= Kitab al-Anwa' =

Kitāb al-Anwāʾ (كتاب الانواء) is a title given to a number of works from eastern and western parts of Arab civilization that concern astronomy, weather and agriculture. There is no proven relation between the different works of this title: the Kitāb al-Anwāʾ by Abu Hanifa Dinawari of Iran, for example, was written more than a century earlier than the Kitāb al-Anwāʾ by ʿArīb ibn Saʿīd al-Qurṭūbī of Córdoba (d. 980 CE). This latter, however, was a particularly influential example of the form and was adapted and translated several times.

==Origins and contents==

ʿArīb ibn Saʿīd was a physician and scholar associated with the Córdoban Umayyad court of ʿAbd al-Raḥmān III. He based the Kitāb al-Anwāʾ on eastern-style calendars such as the Kitāb al-Azmina by Ibn Māsawayh (d. 857). Ibn Saʿīd finished this work in 973 and is principally attested today in the manuscript Tehran, Malik Millī, MS 2049.

The work contains discourses on meteorological and astronomical topics, including astronomical tables, discussion of bodily health and hygiene, agricultural treatises and calendars. It describes a curious meteorological forecasting system based on the position of the sun and the hiding of certain stars, associating these positions with certain repetitive phenomena experienced at that time.

In the assessment of Miquel Forcada, 'the author also includes materials from everyday life, thus providing an invaluable documentary record of his times.'

==Adaptations==

===Calendar of Córdoba===

ʿArīb ibn Saʿīd's work was adapted, in Córdoba, under the title Kitāb fī tafṣīl al-zamān wa-maṣāliḥ al-abdān, a text that has been known in English as The Calendar of Córdoba since the name was Europeanised by its first modern editor, Reinhart Dozy, in his 1873 edition. This was composed in the tenth century CE, after the completion of ʿArīb ibn Saʿīd's work in 973. The Calendar of Córdoba differs from the Kitāb al-Anwāʾ in being greatly simplified, while including more information specific to Christian ritual, principally by listing the feasts and Mozarab saints associated with each day of the calendar.

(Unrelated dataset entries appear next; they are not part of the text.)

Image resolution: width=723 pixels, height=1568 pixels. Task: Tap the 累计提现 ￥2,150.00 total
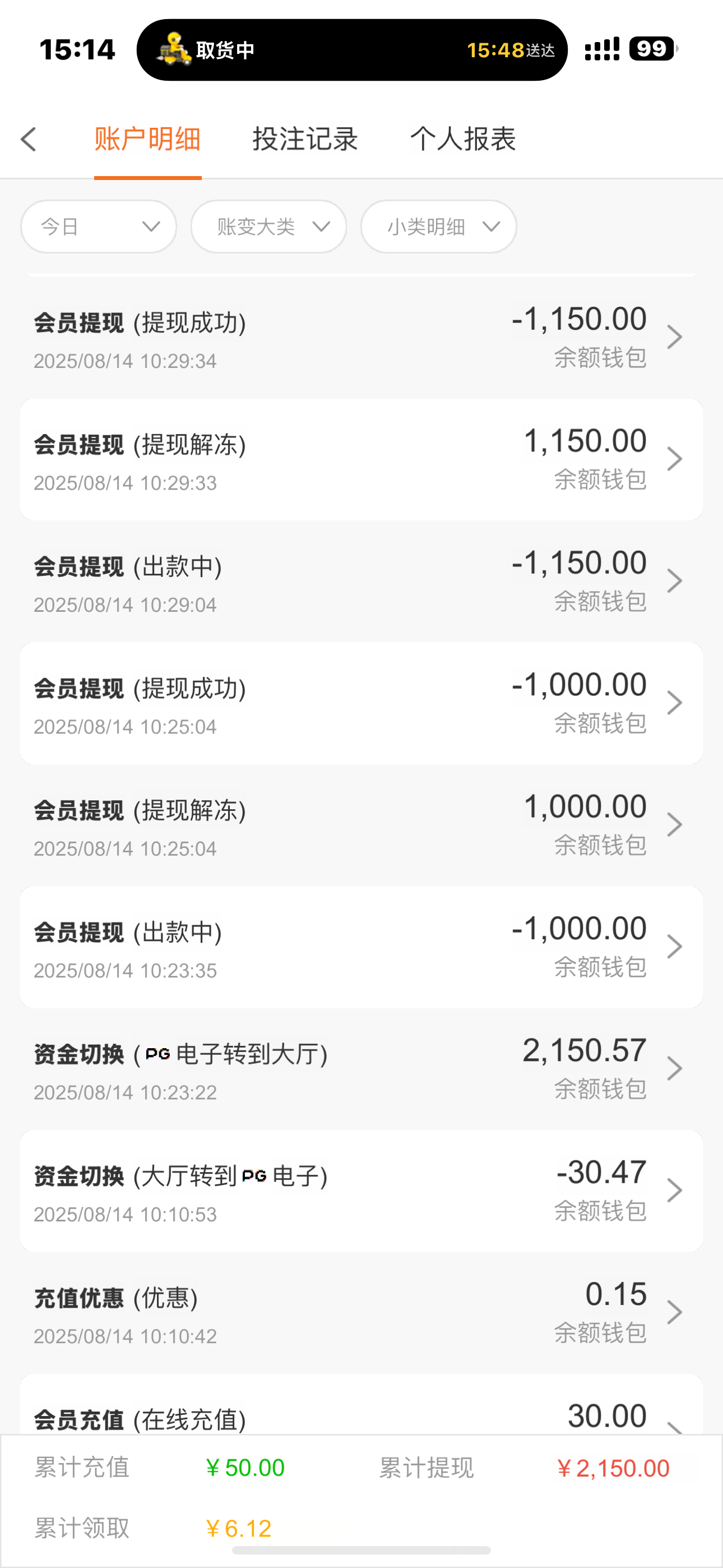(612, 1468)
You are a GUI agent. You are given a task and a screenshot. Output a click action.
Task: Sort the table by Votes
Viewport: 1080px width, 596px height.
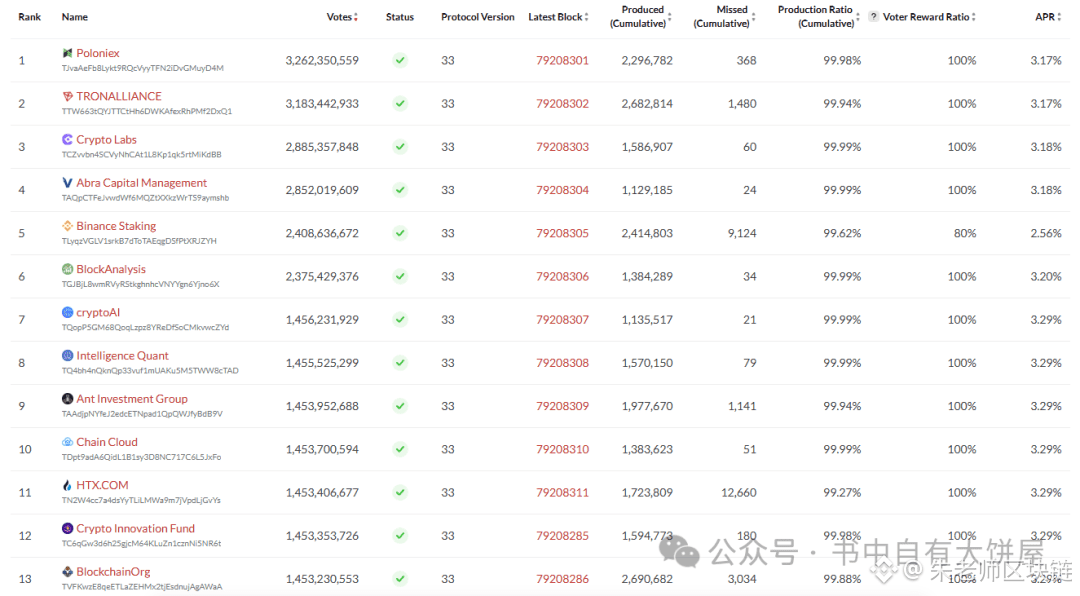[x=356, y=17]
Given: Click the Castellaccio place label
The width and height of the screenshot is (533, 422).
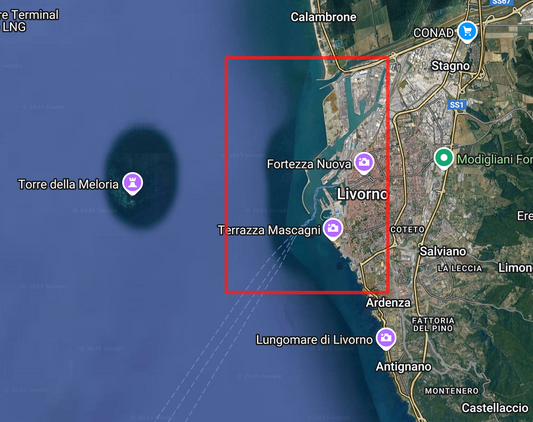Looking at the screenshot, I should 495,408.
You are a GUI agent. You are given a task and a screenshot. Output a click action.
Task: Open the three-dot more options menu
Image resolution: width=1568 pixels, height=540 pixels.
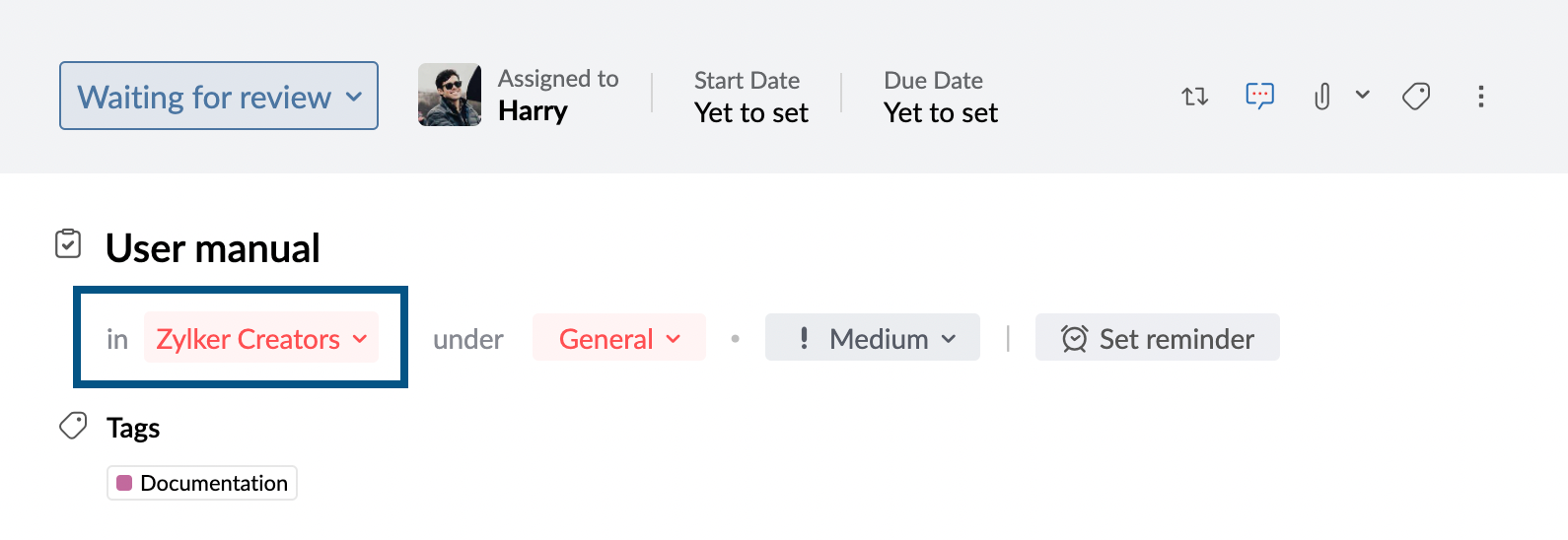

The Calendar survives in the manuscripts Paris, Bibliothèque Nationale de France, MS Héb. 1082 (Arabic in Hebrew script) and MS Ar. 2521 (Arabic).

The Calendar of Córdoba was twice translated into Latin during the Middle Ages. The earlier of the two is very literal, at times to the point of incomprehensibility, but adds further information relating to the Christian community of Córdoba and its hinterland. This is entitled Liber Anoe (taking its title from the source-text of the Calendar, the Kitāb al-Anwāʾ It may be by the Christian bishop Rabīʿ b. Zayd, who, like ʿArīb b. Saʿīd, was associated with the Umayyad court at Córdoba, has been posited as the translator. It was once attributed to Gerard of Cremona (d. 1187). This translation survives in the manuscripts Madrid, Biblioteca Nacional de España, MS 6036 and Berlin, Staatsbibliothek, MS Lat. Qu. 198.

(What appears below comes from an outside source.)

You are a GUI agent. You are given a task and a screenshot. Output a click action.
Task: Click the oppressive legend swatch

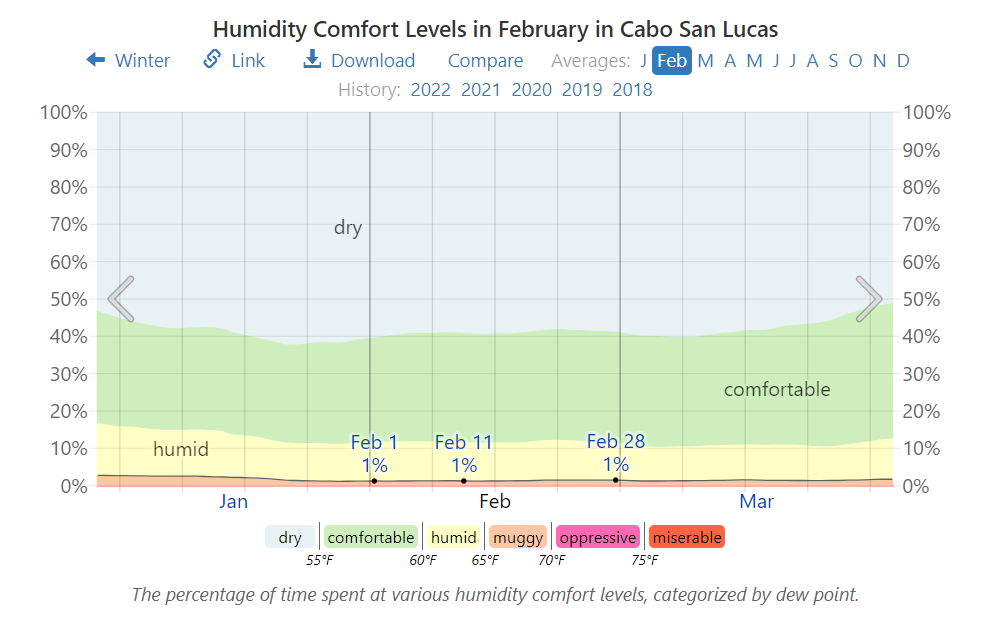click(597, 537)
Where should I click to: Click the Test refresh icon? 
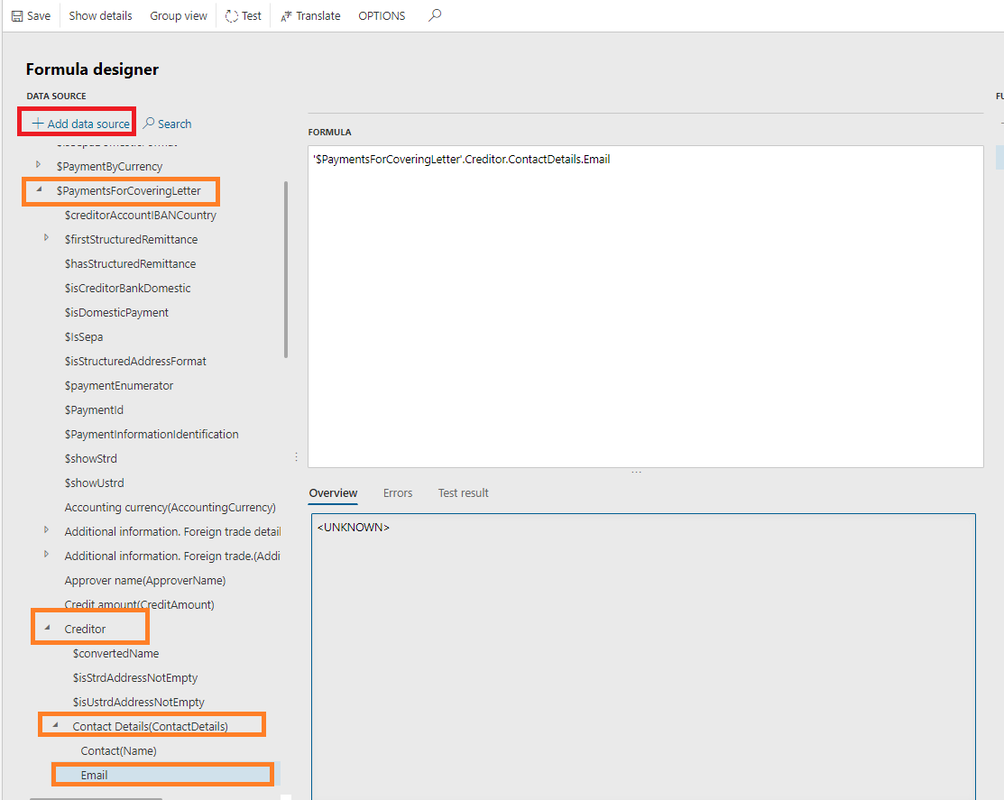(232, 16)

The second Latin translation is from the thirteenth century. It survives in the manuscript Barcelona, Museu Episcopal, MS Vic 167.

===Other adaptations===

The Kitāb al-Anwāʾ was also the source of the anonymous, Andalusian text Risāla fī awqāt al-sana, found in Rabat, al-Ḥasaniyya, MS 6699, and of the as yet unedited Tafṣīl al-azmān wa-maṣāliḥ al-abdān found in the manuscript Alexandria, al-Baladiyya, MS 2918.

==See also==
- Al-Naḍr ibn Shumayl (d. 820) also wrote a Kitāb al-Anwāʾ

== Editions and translations ==

- Charles Pellat (ed.), Le calendrier de Cordoue publié par R. Dozy. Nouvelle edition accompagnee d'une traduction française annotée (Leiden: Brill 1961) [first published as Dozy, Reinhart P. A., Le calendrier de Cordoue: de l'année 961; texte arabe et ancienne traduction Latine (Leiden: Brill, 1873)]
- José Martínez Gázquez and Julio Samsó (trans.), 'Una nueva traducción latina del Calendario de Córdoba (siglo XIII)', in Textos y estudios sobre astronomía española en el siglo XIII, trans. by Juan Vernet (Barcelona 1981), pp. 9–78
- José Martínez Gázquez, El texto del Calendario de Córdoba en el manuscrito Berlín Lat. Qu. 198, in Studia in honorem prof. M. de Riquer (Barcelona 1991), 4:657–68 (from Berlin, Staatsbibliothek, MS Lat. Qu. 198).
- Daniel Varisco, “The Anwāʾ Stars According to Abū Isḥāq al-Zajjāj.” Zeitschrift für Geschichte der Arabisch-Islamischen Wissenschaften (1989).